Bir gece vakti Lodge ailesinin evine hırsız ve sadist görünümlü iki kişi giriyor. Aileyi tehdit ediyorlar. Herkesi eterle bayıltıyorlar. Sonucunda tekerlekli sandalyeye mahkum Rose Lodge aşırı dozdan hayatını kaybediyor. Gözyaşları sel olurken gerçekler yavaş yavaş ortaya çıkıyor. Hakikatin merkezinde de evin çocuğu Nicky yer alıyor. Çünkü Nicky katillerin kim olduğunu biliyor! Ama kimse onu dinlemiyor. İkiz kardeşine çok benzeyen baldız Margaret de Rose’un ölümüyle eve gelip yerleşiyor, ilk etapta saçlarını kardeşininki gibi sarıya boyatıyor. Her şey de giderek Arap saçına dönüyor. Para kaybetmek istemeyen sigortacı bir yanda katiller öte yanda. Dahası siyahi karşıtlığı nedeniyle büyük bir hengame de çıkmak üzere. ‘Suburbicon’ eğlenceli bir suç komedisi. Yönetmenliği öyle üst düzey değil. Alışılmış Hollywood kamera açıları, çekimleri kullanılıyor. Ayrıca girift işlenmeyen iki farklı konu akıcılığa büyük sekte vuruyor. Lakin her şeye rağmen her yaş kitlesi tarafından izlenebilir. Tabii bunun yanında büyük bir beklenti içine girmemek lazım.

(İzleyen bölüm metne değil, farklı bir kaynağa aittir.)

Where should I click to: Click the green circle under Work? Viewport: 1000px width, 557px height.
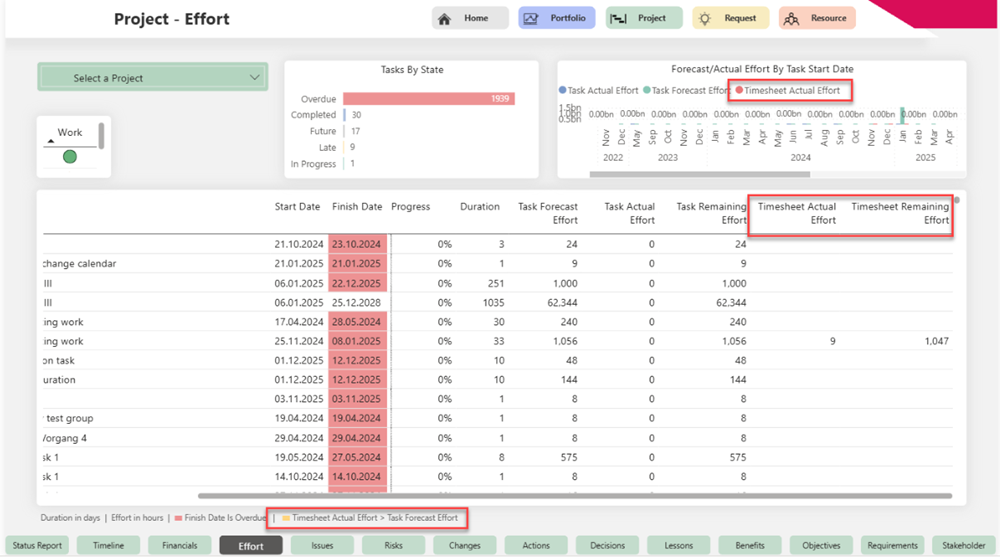coord(70,156)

İKİ AYRI FİLM İZLİYORMUŞ HİSSİNE KAPILABİLİRSİNİZ
‘Suburbicon’ anlatımı ve senaryosuyla filmin senaristleri Coen kardeşlerin ‘Aramızda Casus Var’ ve ‘Fargo’ gibi birçok yapımını andırıyor. Ayrıca Alman yönetmen Michael Haneke imzalı ‘Funny Games’ten de büyük izler var. Filmin yıldızlarının ise çocuk oyuncu Noah Jupe (Nicky) ile Oscar Isaac (Bud Cooper) olduğunu söylemek mümkün. Fakat ‘Suburbicon’da çift konunun anlatımı iki ayrı film izliyormuş hissini var ediyor. Bu da büyük sıkıntıya yol açıyor. Eğer yalnızca cinayet mevzusunda karar kılınsaydı daha dinamik bir film seyir keyfi yaşanırdı. Sırf senaryoyu daha özgün hale getirebilmek ve toplumsal mesaj kaygısı gütmek adına bu yönteme başvurulmuş, çok belli. İşe yaramış mı? Hayır!